Objective: To examine the presentation, course, and outcome of pneumococcal bacteremia in children infected with human immunodeficiency virus (HIV).
Methods: A retrospective series of HIV-infected children less than 18 years of age with Streptococcus pneumoniae bacteremia from four urban, tertiary care hospitals was evaluated. The main outcome measures included persistent bacteremia, the development of a focal infection, and death.
Results: Seventy-two episodes of pneumococcal bacteremia were identified in 59 patients. Fifty-four first episodes were included; 26/54 were occult. Mean temperature was 39.8 degrees C. In patients with bacteremia, white blood cells (WBCs) > or = 15,000 and > or = 10,000 had sensitivities of 40% and 75%, respectively. At the time of bacteremia, age >3 years old was associated with a lower mean WBC count compared with episodes occurring in patients <3 years old (11.2 vs 16.1, P < 0.05). Patients with occult bacteremia who were discharged with antibiotics (12 i.m., 7 p.o.) were less likely than patients without antibiotic treatment to have persistent bacteremia at a return visit within 72 hours (0/19 vs 2/5, P < 0.05). No patient with occult bacteremia died, progressed to clinical meningitis, or had other sequelae. Two of fifty-four patients died as a result of their first episode of invasive pneumococcal disease. Both patients who died had meningitis and appeared ill on initial presentation.
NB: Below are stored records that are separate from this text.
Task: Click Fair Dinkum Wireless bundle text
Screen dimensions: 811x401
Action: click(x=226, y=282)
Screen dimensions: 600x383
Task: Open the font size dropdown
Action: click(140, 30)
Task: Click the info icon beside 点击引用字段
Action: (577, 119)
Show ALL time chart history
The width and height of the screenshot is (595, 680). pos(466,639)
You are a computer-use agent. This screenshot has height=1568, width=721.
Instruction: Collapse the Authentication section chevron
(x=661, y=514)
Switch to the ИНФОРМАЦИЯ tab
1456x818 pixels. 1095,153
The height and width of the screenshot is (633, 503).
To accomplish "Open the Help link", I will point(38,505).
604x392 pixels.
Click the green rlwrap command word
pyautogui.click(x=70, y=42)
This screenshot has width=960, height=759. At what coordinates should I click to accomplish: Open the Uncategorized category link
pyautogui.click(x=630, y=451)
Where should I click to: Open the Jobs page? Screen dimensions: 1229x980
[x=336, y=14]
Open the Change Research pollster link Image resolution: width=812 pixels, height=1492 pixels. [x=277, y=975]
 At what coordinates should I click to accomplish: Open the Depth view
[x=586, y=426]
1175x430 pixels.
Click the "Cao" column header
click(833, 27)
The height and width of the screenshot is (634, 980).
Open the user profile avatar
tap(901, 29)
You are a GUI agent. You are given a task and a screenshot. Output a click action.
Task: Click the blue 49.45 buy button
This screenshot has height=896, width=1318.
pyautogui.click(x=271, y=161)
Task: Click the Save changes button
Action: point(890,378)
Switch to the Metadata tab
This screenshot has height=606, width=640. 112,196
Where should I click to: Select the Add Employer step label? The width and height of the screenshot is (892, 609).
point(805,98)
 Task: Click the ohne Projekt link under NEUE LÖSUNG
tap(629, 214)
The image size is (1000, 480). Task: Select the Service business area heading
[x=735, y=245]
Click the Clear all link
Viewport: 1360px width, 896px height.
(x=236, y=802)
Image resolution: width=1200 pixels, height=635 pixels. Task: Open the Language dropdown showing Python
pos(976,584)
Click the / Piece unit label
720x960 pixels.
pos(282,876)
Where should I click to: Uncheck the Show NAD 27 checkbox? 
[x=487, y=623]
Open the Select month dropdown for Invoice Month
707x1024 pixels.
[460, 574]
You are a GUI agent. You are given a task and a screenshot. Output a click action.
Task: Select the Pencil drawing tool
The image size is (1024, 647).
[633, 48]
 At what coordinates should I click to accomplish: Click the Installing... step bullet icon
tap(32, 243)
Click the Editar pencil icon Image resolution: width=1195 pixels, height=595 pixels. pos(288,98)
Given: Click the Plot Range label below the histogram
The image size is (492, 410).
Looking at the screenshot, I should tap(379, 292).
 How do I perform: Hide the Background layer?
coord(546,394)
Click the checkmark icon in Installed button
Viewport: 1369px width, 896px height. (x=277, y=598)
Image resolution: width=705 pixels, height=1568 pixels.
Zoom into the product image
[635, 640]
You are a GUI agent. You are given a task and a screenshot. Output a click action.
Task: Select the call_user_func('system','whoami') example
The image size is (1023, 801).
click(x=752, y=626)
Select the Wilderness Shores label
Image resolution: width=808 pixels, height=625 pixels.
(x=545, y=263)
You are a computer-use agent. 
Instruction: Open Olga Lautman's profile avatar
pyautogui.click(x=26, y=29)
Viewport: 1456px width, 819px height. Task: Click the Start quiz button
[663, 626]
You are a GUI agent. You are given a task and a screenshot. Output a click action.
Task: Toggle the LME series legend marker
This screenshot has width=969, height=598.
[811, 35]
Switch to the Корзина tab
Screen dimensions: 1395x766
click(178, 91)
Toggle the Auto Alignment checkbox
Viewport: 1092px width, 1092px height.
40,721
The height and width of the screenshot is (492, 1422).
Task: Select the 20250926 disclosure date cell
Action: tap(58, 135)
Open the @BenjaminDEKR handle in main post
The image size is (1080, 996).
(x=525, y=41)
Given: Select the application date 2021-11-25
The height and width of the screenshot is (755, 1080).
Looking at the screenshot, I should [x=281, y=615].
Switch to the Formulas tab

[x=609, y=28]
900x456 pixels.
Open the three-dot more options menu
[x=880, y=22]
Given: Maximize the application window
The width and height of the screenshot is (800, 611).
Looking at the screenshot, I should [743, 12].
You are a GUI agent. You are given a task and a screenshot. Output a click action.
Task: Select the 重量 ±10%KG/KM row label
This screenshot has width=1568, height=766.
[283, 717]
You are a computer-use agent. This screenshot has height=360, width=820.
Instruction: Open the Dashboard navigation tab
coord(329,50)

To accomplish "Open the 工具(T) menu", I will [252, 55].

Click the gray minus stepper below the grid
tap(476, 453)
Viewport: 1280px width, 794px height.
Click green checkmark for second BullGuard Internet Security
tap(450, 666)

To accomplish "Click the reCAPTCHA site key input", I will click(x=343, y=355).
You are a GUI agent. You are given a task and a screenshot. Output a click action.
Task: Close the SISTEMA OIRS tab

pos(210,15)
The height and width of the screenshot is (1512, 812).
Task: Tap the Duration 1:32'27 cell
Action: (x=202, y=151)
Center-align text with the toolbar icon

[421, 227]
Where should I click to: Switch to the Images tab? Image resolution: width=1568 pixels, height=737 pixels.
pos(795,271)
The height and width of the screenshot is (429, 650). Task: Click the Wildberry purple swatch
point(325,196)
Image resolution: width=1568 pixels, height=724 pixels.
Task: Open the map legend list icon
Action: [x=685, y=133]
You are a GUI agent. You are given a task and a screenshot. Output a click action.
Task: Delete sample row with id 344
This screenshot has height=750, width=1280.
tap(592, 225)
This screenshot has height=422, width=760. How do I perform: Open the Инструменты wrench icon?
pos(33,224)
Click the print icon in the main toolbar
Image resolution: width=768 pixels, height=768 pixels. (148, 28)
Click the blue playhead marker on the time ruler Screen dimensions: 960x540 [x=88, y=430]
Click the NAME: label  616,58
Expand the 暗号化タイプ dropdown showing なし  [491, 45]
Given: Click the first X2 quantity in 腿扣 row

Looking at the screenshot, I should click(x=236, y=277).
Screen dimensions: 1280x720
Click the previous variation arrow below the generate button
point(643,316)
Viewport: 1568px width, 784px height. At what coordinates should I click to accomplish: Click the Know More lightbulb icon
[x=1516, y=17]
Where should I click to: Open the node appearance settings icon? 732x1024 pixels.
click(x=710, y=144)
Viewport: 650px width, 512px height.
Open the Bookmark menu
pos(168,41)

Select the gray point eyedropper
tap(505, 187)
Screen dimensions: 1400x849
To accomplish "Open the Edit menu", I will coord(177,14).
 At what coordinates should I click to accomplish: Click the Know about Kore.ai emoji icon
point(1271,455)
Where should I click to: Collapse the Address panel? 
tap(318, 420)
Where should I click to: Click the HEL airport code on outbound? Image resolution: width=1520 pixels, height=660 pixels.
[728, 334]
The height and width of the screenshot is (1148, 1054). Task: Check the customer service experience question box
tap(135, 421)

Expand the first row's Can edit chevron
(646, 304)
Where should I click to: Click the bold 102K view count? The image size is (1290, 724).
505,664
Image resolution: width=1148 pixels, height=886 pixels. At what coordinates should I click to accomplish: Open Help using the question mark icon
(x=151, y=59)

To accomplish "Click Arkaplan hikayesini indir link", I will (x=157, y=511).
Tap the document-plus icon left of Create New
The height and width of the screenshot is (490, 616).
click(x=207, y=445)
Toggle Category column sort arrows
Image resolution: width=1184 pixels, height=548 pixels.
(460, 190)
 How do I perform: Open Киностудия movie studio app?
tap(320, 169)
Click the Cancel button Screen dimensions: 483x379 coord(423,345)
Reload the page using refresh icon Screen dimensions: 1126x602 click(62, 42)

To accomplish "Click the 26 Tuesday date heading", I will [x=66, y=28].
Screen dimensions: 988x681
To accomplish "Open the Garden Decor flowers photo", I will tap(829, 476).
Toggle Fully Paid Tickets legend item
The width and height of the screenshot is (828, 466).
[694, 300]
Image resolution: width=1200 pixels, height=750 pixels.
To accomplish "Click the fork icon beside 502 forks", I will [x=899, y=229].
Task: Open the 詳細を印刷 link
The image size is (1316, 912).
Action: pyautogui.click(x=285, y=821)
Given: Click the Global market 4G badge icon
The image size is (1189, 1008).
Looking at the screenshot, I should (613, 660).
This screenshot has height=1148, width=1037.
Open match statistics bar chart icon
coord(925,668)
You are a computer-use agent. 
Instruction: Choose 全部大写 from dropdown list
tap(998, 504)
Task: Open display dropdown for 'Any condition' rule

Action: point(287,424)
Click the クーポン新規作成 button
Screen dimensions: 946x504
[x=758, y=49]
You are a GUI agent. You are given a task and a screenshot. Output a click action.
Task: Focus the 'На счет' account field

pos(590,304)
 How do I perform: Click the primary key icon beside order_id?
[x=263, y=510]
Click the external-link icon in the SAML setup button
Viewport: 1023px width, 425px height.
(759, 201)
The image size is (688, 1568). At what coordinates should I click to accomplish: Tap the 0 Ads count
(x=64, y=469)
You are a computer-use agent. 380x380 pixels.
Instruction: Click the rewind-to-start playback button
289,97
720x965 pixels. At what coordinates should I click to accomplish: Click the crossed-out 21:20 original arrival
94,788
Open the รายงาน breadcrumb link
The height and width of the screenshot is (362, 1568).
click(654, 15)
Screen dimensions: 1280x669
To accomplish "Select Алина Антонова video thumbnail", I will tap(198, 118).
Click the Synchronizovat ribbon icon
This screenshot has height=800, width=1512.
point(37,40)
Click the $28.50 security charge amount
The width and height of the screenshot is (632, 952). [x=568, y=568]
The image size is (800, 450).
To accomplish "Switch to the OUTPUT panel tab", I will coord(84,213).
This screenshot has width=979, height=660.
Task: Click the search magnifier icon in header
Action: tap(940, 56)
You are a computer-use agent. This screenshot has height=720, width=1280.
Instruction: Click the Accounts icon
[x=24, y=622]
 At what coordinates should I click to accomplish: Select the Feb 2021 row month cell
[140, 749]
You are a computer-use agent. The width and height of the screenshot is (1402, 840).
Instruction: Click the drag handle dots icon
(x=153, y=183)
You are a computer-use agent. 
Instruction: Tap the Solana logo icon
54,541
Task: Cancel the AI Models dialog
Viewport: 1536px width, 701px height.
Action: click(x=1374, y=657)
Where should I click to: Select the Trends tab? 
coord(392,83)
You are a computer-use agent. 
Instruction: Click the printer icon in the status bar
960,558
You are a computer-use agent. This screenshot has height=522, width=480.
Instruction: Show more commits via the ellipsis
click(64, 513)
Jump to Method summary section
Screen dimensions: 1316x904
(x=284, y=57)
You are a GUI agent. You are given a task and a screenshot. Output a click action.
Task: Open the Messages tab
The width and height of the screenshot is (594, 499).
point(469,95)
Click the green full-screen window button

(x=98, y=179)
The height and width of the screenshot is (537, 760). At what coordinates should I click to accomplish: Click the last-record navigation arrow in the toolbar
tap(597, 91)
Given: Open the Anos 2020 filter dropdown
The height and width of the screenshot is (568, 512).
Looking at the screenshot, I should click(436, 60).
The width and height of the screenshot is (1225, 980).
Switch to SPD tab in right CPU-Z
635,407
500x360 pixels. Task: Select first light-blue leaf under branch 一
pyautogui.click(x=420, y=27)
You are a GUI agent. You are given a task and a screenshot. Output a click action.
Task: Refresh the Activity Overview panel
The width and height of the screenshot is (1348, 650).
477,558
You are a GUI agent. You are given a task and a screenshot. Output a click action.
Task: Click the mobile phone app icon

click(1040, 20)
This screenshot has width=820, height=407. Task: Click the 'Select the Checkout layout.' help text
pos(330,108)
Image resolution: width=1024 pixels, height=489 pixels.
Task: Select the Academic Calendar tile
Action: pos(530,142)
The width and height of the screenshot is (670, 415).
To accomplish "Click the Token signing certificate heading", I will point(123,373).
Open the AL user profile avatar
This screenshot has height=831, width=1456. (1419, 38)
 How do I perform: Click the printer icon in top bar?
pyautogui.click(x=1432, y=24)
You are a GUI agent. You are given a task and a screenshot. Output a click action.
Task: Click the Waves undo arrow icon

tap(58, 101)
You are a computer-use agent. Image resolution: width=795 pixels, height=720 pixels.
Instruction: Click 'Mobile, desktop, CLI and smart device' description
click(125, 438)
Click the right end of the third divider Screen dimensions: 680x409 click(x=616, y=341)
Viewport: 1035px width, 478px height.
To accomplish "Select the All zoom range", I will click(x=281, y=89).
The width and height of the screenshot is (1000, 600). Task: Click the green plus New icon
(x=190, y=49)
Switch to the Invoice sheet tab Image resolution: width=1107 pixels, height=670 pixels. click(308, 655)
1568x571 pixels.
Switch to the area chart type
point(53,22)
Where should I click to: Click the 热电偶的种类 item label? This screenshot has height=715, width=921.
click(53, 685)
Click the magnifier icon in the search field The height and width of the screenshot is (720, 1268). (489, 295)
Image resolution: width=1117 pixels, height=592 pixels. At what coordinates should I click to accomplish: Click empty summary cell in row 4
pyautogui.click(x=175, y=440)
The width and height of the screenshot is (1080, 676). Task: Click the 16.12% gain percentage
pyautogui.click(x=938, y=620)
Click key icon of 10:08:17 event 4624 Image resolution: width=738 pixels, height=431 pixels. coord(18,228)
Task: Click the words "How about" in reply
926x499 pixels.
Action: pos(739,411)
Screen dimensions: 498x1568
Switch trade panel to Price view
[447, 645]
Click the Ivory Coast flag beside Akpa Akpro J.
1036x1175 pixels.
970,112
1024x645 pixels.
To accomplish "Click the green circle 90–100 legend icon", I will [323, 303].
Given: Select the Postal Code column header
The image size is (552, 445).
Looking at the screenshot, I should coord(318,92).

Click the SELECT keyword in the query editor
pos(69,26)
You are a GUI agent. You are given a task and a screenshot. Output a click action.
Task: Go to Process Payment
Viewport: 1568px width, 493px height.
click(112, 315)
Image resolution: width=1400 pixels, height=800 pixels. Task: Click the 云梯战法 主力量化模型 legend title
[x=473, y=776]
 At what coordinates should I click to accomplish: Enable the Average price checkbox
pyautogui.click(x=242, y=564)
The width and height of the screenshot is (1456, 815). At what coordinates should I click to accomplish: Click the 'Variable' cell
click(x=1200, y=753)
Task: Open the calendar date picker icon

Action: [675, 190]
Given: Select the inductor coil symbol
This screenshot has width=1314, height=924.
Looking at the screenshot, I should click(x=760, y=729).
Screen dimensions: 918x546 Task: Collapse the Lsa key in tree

Conclusions: Neither a WBC count > or = 15,000 nor > or = 10,000 is a sensitive indicator of pneumococcal bacteremia in HIV-infected children. Empiric antibiotics are useful to decrease the risk of persistent bacteremia. Children infected with HIV who have occult pneumococcal bacteremia appear to do well with appropriate antibiotics. Patients who are afebrile and well appearing on reevaluation may be safely treated as outpatients.